Please copy each line below that contains the string "agent".

Collected data entries:
'''

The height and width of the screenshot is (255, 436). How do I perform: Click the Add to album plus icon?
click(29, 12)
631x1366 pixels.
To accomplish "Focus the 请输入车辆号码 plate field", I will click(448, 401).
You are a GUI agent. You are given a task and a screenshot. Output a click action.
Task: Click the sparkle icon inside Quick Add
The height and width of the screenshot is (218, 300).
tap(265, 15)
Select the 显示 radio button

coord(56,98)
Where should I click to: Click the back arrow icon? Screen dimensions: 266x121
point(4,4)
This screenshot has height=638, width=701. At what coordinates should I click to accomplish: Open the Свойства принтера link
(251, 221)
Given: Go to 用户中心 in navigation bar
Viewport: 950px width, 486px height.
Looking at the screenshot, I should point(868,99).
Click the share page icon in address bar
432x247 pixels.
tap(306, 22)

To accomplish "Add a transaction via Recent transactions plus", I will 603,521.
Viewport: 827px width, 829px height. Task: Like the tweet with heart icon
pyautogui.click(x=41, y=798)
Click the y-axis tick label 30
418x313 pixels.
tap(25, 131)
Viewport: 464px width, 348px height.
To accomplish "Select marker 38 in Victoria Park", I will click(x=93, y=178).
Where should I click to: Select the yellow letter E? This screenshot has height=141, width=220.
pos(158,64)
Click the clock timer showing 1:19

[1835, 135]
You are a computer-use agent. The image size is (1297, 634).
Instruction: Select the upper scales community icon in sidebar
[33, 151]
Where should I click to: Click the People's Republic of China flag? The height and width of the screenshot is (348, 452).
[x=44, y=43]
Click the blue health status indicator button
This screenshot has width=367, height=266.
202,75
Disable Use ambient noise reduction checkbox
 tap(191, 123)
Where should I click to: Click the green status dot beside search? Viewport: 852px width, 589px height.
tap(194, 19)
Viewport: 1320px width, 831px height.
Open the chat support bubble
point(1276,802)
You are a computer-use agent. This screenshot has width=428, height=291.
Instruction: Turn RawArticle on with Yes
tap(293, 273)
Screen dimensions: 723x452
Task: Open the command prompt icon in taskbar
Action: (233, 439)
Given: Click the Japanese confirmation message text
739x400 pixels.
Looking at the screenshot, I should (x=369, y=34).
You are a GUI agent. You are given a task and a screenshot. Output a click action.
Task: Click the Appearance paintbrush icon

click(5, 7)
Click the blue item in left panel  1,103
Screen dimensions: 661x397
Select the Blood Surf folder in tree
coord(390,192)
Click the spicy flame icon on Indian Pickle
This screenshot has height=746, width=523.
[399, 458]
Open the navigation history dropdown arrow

'''

Response area:
You are a GUI agent. You are given a task and a screenshot. Output a click action.
You are a computer-use agent. The image size is (1297, 634).
You are a computer-use agent. This screenshot has width=428, height=291.
You are a GUI agent. You are given a task and a screenshot. Output a click action.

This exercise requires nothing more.